Şimdi Avşar kızının; hiç olmazsa ay-yıldızı gömlek motifi olarak göğsüne giydiği için mahkûm olan Kuşadalı'larla arasındaki farka bakacağım. Ay-yıldızı tekmeleyen için kovuşturmaya yer olmadığı kararı alınırsa Kuşadalı'ların da herhalde itiraz hakkı doğacaktır.
Öte yandan aşağı yukarı yirmi gündür milletçe bir topun peşine takıldık gidiyoruz.
Meğer ne kadar çok bayrak varmış! Her galibiyetten sonra vatan kırmızı beyazlı ay-yıldıza bürünüyor.
Allah rahmet eylesin, aşağı yukarı yüz yıl kadar önce büyük Türkçü, Sakarya'da kendisi dahil son neferine kadar şehit olan Giresun 42'inci Gönüllü Alayının Komutanı Tirebolulu Binbaşı Hüseyin Avni Alpaslan, 1921'de Türk Yurdu'nda yayınlanan "Trabzon Havalisinde Oturanlar Laz mı Türk mü?" isimli meşhur makalesinde "Ülkemizi rengimize boyayalım" demişti.
Çin ve Japonya maçlarından sonra baktım, gerçekten bütün ülke kırmızı beyaz olmuş.
Şimdi pişmiş aşa su katmanın tam sırasıdır, şu soruları soralım: 1) Millî bayramlarda bile asılmayan bayraklar bir maç için mi sandıklardan çıkarılacaktı; 2) Televizyon programcıları maçlardan sonra neden özellikle Hatay ve Diyarbakır bürolarına "Orada da bayrak asıldı mı" diye soruyorlardı? Şüpheleri mi vardı? Herhalde o şehirlerden ekrana yansıyan görüntülerdeki coşkudan utanmışlardır.
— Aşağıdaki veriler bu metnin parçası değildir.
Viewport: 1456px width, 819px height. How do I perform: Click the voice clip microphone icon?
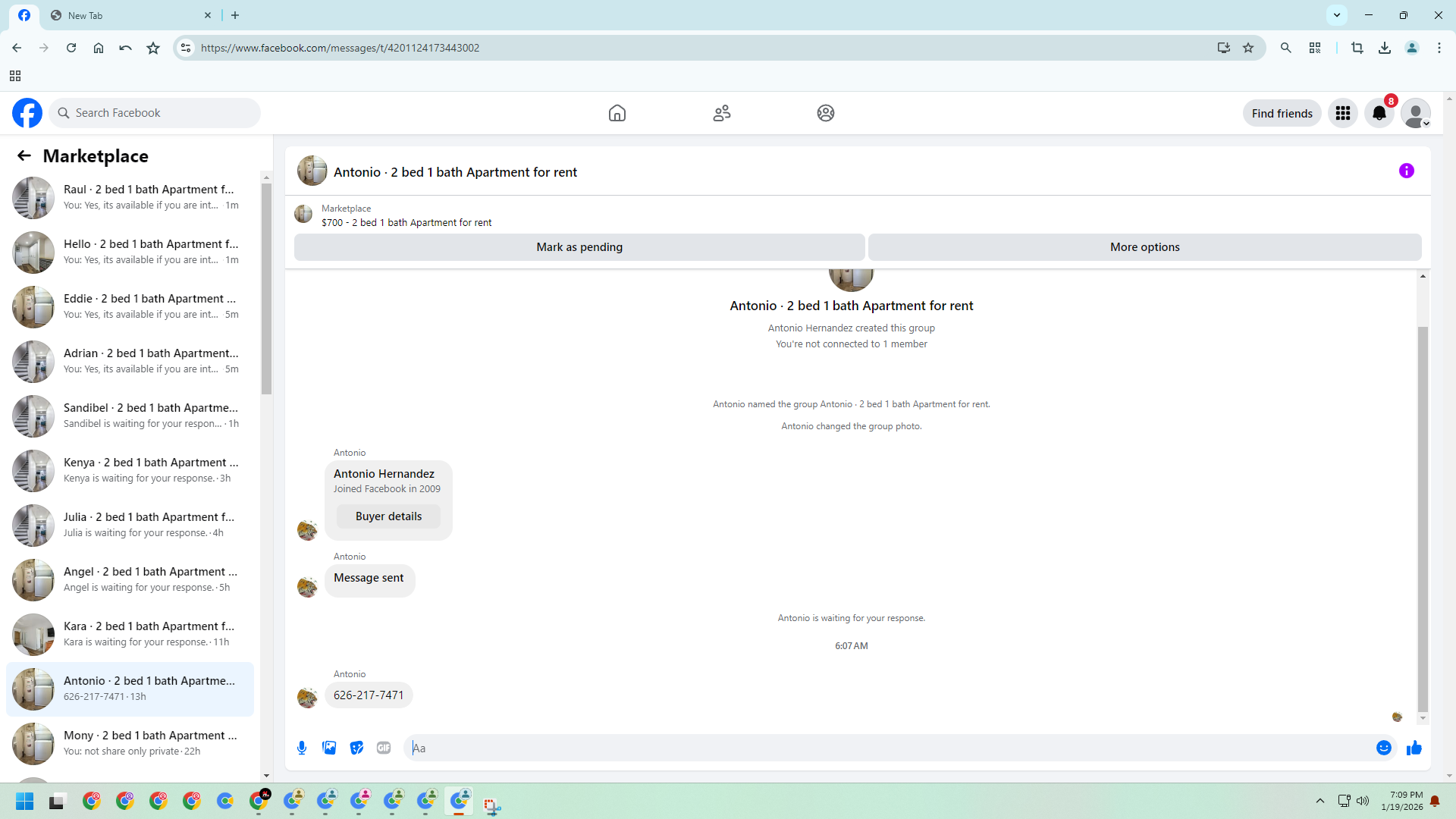coord(302,748)
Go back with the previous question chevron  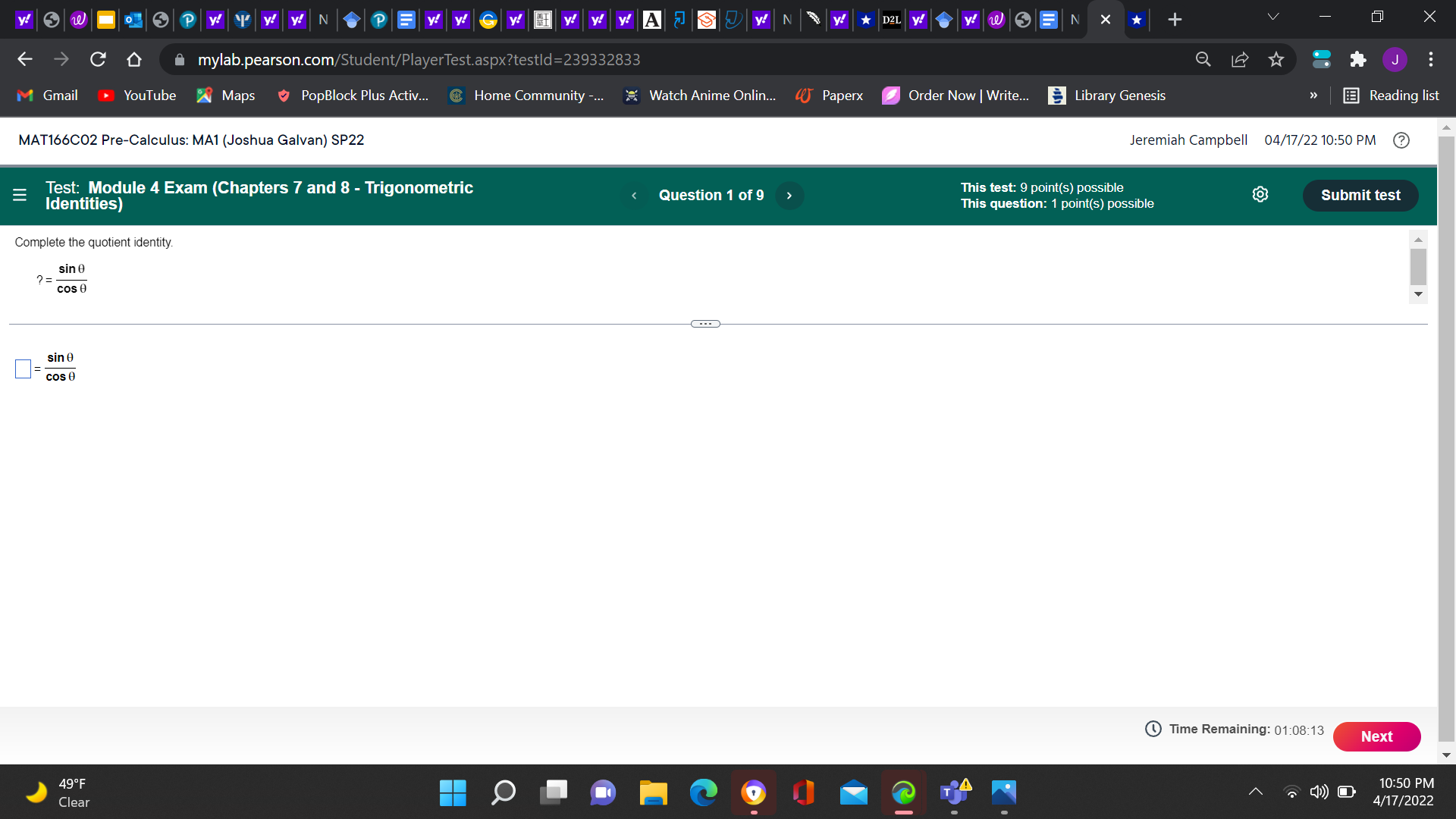[634, 195]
Toplum mühendisleri şapkaları ve külahlarını önlerine koyup düşünmelidirler. Çeyiz sandıklarından çıkarılan naftalinli bayraklar, gücün ve yenilmezliğin, galibiyetin, övünmenin, duyguda birleşmenin sembolüdür. Vatanın dört bir yanında, Karadeniz'de, Hatay'da, Tunceli'de, Edirne'de, İzmir'de dalgalanan bayraklar ayrı ayrı mozaik parçalarının önüne geçip birleştirici olmuştur. Kültür zenginliği safsatası ile hoş gösterilmeye çalışılan mozaik mensupları maçlardaki güç ve kuvvet gösterisinden sonra farklılıklarını unutarak "Türklük" üst yapısının koruyucu şemsiyesi altında birleşmeyi tercih etmişlerdir.
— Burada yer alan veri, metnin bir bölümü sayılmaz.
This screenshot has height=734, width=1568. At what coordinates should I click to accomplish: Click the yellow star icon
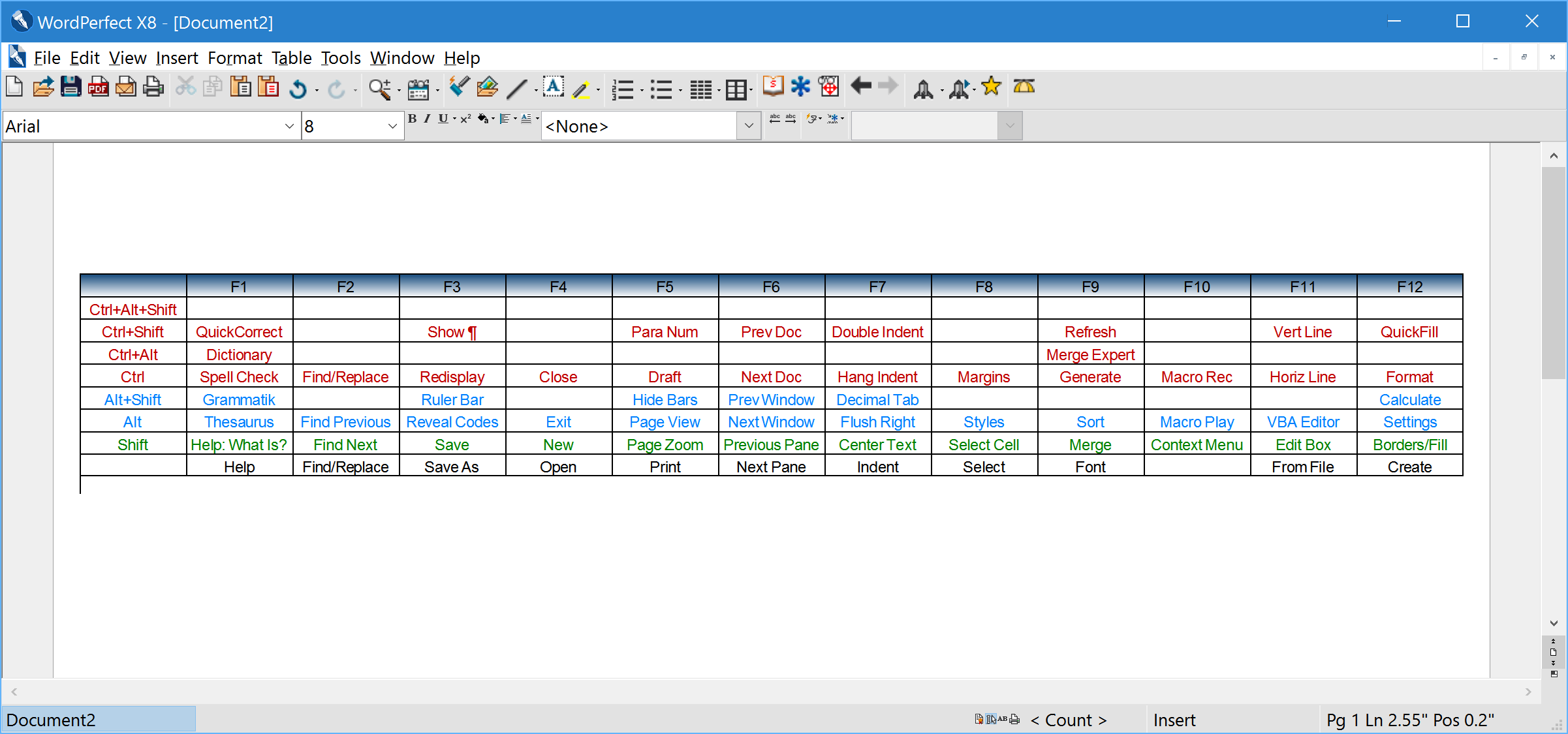tap(991, 86)
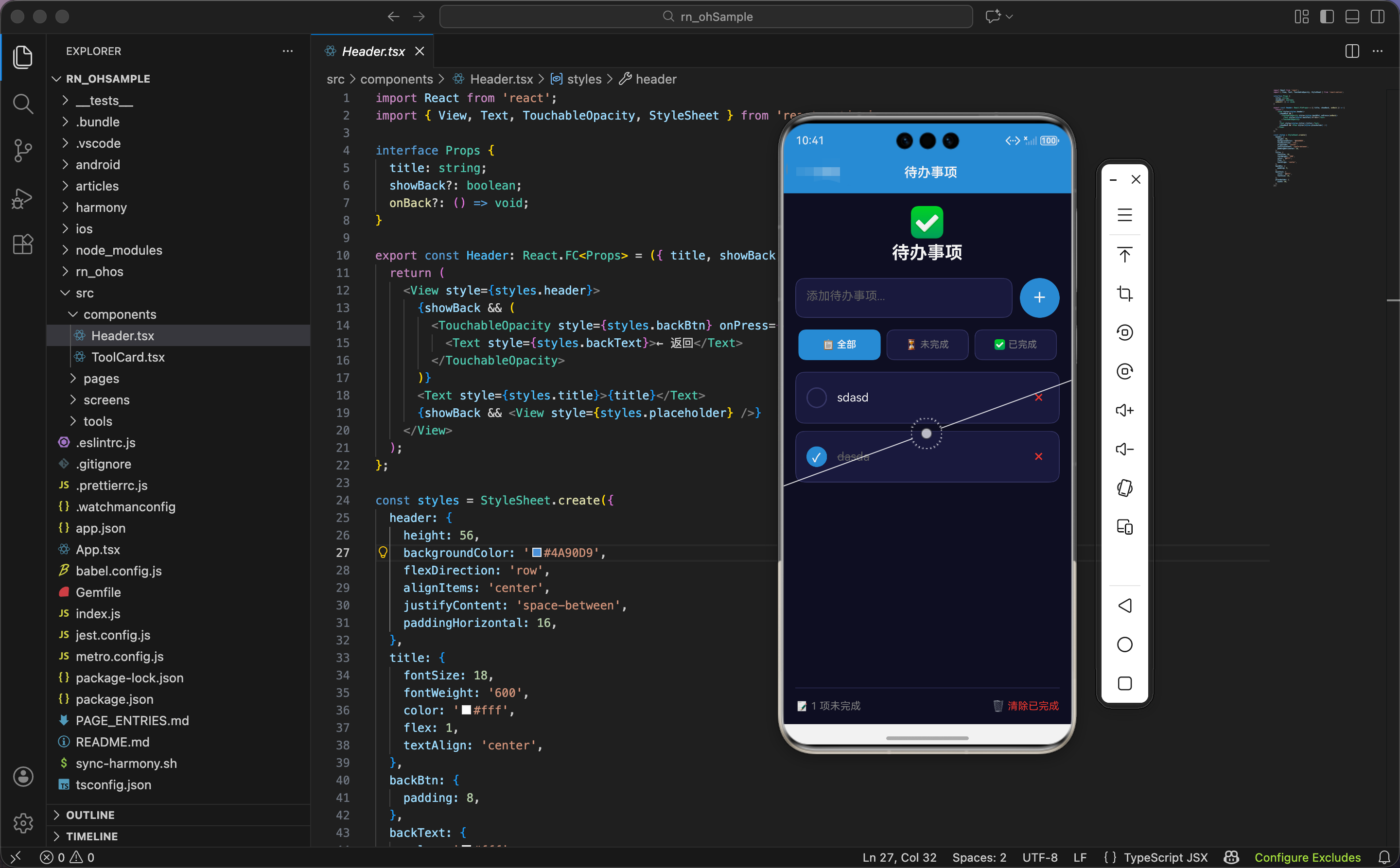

Devlet de böyledir. Kuvvetli olduğun sürece azınlık ırkçılığı baş kaldıramaz. Zaafa düştüğün, adaletten uzaklaştığın zaman ayrılık ve aykırılıklar, iç ve dıştan saldırmalar başlar.
Bu kadar uzun girizgâhtan sonra biraz da futboldan bahsedelim mi?
Yarın Senegal maçı var. Yanlış yapmazsak hiç endişe etmeyin biz bu Afrikalıları yeneriz. Maç; Fransa liginde oynayan Senegallilerle, İtalya liginde oynayan Türkler arasında. Son sekizde İtalya ve Fransa yok ama Senegal ve Türkiye var.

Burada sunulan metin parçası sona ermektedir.